Following on from a conversation I had with a friend just the other day I thought I would speak out for civil liberties.
I have only recently been classed as disabled and amongst other things I suffer from pain, hyperalgesia, CPS, depression, anxiety and loss of sensation in my limbs. I sometimes think that if I didn’t walk with a crutch (or 2), that nobody would notice. I am so grateful for all the help I get from close family, but sometimes it isn’t enough.
The problems I have, pain included, are magnified by stress and the same can be said of many people who have similar conditions. Just because, with painkillers and sticks, you can walk to a car and then stop outside a shop doesn’t mean you can walk around inside it. However, sometimes you have no choice. Sometimes you need to eat and the only solution is to get out and get food or clothes or even medication. Not every chemist delivers. Not everyone has the same sort of support that I have. Not everyone has the means or the wherewithal to order online – and why should they be forced to?
Sometimes you cannot do those things you want to do. Sometimes the pain is so bad that you just want to lie in bed all day – so you do. Sometimes, like with me, the everyday problems we deal with are too much and the stress levels get high enough to amplify the pain. And so more stress is created and it becomes a horrible circle.
PIP has been in the news lately, as it replaced Disability Living Allowance, which I agree has been abused by a minority in the past. This was unnecessary because more stringent checks and regular contact with those on the benefit would have solved most of the issues, but the government felt the need to take things further. In the process they made things far more difficult than they needed to be and almost impossible for some people.
The forms: they are overly complicated and do not ask the right questions. Recently updated, but still can confuse and need to be made simpler.
Doctors diagnosis: often ignored by unqualified individuals that are unable to fully comprehend what they are reading. Instead, cases are referred to a specialist who is supposed to be qualified to investigate further. Truthfully, I have talked to these specialists and they have no idea what they are dealing with.
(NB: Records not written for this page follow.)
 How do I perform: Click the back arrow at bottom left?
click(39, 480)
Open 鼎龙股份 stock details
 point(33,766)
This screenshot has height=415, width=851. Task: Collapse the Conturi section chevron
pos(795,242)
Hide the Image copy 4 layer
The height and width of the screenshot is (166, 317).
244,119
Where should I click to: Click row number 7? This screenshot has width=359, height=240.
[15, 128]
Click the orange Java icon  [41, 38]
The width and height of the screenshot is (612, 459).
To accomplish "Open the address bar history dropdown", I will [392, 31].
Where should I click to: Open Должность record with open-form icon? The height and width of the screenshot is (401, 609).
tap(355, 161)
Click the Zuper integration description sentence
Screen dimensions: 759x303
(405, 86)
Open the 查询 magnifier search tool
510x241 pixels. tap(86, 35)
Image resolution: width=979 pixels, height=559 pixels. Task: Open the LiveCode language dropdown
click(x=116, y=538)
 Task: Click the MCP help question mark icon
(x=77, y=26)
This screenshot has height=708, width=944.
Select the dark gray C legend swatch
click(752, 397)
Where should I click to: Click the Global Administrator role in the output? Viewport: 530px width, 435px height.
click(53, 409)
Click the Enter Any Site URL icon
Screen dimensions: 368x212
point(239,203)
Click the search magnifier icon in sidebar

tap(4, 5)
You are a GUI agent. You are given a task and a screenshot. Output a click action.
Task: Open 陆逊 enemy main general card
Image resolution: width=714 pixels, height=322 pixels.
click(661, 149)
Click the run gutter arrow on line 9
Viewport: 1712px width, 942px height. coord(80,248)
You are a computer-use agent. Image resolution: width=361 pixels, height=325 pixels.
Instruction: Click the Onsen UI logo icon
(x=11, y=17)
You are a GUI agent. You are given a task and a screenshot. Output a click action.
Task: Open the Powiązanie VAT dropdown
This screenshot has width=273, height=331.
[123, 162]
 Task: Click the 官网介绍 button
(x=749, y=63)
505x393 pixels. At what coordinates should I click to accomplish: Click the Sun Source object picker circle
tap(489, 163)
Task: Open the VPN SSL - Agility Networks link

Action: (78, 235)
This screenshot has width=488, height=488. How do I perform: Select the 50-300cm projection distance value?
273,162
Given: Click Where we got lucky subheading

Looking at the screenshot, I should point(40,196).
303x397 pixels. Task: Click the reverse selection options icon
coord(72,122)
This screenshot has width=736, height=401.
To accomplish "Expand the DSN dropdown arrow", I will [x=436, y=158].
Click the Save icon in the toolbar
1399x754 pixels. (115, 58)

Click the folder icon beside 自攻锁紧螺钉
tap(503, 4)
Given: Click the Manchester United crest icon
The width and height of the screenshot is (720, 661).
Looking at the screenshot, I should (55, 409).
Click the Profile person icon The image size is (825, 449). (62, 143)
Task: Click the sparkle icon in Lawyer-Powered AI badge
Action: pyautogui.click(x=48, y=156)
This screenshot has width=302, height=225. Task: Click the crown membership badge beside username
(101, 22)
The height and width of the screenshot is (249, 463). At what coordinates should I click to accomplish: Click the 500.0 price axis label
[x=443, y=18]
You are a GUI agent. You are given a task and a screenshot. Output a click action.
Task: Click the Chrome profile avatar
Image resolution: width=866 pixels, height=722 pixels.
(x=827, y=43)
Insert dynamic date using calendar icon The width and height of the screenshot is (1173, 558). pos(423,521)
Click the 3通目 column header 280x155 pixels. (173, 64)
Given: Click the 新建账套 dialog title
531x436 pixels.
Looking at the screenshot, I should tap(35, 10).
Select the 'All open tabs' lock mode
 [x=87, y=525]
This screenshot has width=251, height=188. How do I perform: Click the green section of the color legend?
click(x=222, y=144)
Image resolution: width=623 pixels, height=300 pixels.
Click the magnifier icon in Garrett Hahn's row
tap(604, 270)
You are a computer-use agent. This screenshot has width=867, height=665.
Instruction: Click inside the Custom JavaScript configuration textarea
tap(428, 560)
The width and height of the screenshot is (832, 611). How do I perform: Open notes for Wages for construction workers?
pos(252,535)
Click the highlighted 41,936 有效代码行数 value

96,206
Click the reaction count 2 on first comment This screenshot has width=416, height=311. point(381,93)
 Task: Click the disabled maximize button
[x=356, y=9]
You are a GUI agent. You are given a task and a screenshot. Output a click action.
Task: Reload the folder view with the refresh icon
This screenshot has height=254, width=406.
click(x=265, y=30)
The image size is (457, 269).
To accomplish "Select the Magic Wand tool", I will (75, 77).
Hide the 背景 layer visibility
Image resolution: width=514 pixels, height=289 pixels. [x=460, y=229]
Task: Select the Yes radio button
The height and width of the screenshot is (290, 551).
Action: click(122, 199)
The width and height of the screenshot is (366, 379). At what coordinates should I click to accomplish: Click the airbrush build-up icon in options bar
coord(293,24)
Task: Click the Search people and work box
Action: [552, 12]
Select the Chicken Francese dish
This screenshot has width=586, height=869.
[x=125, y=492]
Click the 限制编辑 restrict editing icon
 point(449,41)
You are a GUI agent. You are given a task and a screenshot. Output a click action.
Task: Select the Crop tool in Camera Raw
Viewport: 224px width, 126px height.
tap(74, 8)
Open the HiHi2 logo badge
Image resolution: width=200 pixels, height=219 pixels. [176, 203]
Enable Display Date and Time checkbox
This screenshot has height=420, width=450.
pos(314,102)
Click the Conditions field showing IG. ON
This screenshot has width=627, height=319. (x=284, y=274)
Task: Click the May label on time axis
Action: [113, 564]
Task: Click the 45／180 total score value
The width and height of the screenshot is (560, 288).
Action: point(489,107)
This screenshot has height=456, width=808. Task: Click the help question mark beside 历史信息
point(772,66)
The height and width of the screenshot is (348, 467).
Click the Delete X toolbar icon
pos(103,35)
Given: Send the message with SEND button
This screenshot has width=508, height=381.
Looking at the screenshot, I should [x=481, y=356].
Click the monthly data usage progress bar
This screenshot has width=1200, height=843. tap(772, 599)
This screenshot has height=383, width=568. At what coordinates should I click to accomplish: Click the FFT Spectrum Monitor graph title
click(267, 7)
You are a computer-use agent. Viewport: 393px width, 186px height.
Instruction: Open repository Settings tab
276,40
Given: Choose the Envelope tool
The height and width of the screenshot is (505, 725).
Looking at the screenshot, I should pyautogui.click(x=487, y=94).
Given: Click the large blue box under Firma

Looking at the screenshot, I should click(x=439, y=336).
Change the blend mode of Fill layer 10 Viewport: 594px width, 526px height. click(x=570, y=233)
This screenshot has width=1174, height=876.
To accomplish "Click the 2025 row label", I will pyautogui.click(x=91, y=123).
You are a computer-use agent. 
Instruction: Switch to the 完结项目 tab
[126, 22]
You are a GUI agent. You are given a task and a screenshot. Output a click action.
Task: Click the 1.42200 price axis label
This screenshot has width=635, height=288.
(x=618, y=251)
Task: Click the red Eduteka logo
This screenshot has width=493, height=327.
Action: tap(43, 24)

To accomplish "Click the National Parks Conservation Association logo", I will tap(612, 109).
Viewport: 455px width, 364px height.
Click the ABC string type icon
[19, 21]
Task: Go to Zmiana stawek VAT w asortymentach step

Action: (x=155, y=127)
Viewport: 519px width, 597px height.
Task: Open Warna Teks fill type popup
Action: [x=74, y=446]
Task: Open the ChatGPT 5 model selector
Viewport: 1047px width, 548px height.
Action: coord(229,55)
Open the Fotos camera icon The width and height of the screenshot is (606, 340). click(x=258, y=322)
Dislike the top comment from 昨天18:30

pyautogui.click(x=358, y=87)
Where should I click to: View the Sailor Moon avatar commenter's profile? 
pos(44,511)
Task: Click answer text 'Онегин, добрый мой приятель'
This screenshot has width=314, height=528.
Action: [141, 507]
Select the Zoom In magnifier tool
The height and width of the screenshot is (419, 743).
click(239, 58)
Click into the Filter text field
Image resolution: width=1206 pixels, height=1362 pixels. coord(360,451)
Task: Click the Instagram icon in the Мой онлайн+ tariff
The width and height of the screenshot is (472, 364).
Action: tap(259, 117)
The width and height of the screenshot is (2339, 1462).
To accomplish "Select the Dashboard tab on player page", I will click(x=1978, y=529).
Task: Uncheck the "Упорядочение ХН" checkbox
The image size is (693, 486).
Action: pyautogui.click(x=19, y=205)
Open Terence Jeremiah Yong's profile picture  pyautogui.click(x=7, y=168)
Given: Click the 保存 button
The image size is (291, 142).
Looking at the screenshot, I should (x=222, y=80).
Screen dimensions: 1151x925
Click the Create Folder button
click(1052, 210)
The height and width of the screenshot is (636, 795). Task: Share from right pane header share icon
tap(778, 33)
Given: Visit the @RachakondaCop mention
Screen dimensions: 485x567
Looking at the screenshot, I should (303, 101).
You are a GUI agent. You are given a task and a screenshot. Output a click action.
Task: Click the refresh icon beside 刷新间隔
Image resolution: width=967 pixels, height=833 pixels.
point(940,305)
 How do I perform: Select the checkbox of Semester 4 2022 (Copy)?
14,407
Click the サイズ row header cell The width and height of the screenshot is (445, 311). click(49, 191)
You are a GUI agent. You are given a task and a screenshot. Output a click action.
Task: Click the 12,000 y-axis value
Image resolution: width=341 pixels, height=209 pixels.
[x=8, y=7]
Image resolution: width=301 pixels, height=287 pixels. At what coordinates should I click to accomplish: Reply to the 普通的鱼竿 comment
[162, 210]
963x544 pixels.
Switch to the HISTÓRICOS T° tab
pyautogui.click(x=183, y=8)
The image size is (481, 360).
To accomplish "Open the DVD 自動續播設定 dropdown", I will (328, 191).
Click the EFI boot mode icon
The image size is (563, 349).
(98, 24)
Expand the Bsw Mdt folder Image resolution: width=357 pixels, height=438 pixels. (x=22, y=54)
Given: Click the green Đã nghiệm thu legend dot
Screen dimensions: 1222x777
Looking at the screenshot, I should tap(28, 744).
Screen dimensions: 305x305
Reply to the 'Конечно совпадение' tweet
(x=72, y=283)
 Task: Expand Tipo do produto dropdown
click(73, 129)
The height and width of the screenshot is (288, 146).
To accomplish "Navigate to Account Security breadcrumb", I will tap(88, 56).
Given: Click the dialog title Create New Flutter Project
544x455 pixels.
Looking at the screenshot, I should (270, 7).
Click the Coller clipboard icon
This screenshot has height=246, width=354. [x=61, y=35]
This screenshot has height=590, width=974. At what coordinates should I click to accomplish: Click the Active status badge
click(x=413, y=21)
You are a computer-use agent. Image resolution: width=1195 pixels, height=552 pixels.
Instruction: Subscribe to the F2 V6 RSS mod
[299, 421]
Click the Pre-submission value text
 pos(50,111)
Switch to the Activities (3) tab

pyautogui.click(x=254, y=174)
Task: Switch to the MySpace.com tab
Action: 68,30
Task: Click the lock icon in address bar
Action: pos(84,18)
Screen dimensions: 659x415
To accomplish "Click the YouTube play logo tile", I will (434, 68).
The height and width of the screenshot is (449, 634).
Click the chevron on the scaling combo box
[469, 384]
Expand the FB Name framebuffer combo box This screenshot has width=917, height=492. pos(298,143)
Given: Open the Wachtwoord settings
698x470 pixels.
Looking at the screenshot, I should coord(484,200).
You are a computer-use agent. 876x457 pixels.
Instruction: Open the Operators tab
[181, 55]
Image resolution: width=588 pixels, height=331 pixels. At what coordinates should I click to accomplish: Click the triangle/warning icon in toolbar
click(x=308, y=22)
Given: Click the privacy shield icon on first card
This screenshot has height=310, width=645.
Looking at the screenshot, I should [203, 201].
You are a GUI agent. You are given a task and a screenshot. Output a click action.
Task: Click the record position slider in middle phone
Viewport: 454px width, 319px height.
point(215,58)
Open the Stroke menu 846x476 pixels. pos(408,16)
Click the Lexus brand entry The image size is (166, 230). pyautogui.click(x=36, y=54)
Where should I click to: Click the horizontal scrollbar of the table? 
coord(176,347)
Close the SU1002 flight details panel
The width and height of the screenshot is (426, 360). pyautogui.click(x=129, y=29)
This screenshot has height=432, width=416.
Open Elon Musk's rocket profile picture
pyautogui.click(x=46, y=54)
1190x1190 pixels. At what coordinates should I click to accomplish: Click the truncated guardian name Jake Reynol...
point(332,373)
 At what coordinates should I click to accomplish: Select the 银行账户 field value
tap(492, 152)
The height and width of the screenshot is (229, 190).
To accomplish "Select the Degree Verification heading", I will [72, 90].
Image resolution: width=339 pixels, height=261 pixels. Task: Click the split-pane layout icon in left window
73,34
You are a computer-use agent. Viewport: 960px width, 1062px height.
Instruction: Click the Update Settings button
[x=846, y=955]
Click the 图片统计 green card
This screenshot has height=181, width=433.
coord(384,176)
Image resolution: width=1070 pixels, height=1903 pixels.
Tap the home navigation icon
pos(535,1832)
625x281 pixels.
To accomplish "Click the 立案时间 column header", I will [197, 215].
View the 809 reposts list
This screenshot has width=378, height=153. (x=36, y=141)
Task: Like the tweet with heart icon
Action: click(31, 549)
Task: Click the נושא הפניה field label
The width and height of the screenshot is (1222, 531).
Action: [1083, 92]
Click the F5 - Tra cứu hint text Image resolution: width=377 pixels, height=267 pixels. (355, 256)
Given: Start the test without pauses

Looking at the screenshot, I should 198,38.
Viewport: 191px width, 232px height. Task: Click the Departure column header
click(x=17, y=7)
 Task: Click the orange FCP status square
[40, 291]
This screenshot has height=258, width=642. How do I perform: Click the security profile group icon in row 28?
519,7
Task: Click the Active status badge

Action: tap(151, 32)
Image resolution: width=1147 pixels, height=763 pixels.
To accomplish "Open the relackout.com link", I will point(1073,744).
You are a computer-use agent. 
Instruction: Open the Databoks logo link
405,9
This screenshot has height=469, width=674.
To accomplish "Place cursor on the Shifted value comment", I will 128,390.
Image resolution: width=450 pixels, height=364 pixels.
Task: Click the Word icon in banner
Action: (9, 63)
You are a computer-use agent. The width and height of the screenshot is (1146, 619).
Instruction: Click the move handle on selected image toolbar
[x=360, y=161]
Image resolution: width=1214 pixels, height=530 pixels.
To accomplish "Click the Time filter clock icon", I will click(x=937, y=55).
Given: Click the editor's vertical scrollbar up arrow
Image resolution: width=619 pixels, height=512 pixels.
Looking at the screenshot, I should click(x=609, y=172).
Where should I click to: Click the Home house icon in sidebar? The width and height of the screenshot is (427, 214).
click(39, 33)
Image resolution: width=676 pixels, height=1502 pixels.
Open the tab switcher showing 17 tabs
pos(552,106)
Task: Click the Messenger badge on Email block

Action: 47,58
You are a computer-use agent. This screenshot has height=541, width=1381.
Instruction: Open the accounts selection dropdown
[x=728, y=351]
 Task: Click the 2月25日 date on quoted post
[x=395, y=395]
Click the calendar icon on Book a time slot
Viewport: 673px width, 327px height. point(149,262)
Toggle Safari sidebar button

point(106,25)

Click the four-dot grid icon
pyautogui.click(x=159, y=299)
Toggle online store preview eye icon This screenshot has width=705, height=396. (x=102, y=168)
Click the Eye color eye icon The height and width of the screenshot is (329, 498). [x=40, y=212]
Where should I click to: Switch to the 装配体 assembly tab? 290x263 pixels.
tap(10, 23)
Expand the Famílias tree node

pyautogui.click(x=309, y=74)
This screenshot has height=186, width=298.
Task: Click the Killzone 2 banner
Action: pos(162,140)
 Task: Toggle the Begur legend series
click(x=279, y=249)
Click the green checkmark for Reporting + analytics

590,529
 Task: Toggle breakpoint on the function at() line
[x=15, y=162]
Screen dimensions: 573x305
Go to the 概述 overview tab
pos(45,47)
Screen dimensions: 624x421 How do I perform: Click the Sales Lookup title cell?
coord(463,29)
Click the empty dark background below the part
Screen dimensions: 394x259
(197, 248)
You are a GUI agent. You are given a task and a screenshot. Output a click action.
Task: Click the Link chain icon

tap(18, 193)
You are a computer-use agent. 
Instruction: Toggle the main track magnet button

Unsympathetic interviewers: often emotionless and brisk with only one aim – to get you out the door and get the next person in. They approach the situation assuming the worst of people and make notes that they are reluctant to share with you.
Excessive wait for tribunal interviews: individuals often lose their benefit before they have a chance to attend a tribunal. This results in unnecessary stress and suffering to some individuals.
Its 6:35am, I have not slept due to excessive pain – but I have not finished yet.
The Human Rights Act came into effect in the UK in October 2000. It has had a lot of bad press because it has been used to protect those who would abuse it. However, it should protect the basic rights of all individuals. So how can the UK’s government ignore it when dealing with claimants for Personal Independence Payments?
By forcing individuals with previously proven long term illnesses to attend interviews and be reassessed the government is being cruel and degrading. Freedom from degradation is one of our inherent human rights.
By taking away mobility from those who truly need it, the government is removing the right to liberty and free assembly. You can’t have either if you are stuck in a house and unable to make it to a bus stop or afford a taxi.
These are just two examples. I am not saying they apply to all cases, but there are many who suffer in this way because of what the government has done. How many more rights will we lose because we are classed as being disabled? We already feel like second class citizens and are often looked upon as spongers and I have even heard the word scum. I hate both those labels.
To be judged on how you are perceived in a few moments in time is intolerable – yet the government is doing that at the moment. If you or someone you know has been affected by these changes, please let me know. I have no illusions about what will be done to remedy them, but I hope that if enough people shout loud enough and for long enough then changes can be made.
We as a nation proved we had a voice, when we voted in the recent referendum. Whether you see it as good or bad, we are now on a path to leave Europe. I feel that if we don’t do something soon, more people with disabilities will lose those few rights they currently cling onto and become prisoners of their own homes. I am not stating this on my behalf, but on the behalf of those disabled individuals that have suffered and continue to suffer because of the thoughtless and laughable changes those governments around the world make on a regular basis.
I bet that everyone tuned out at the first paragraph didn’t they?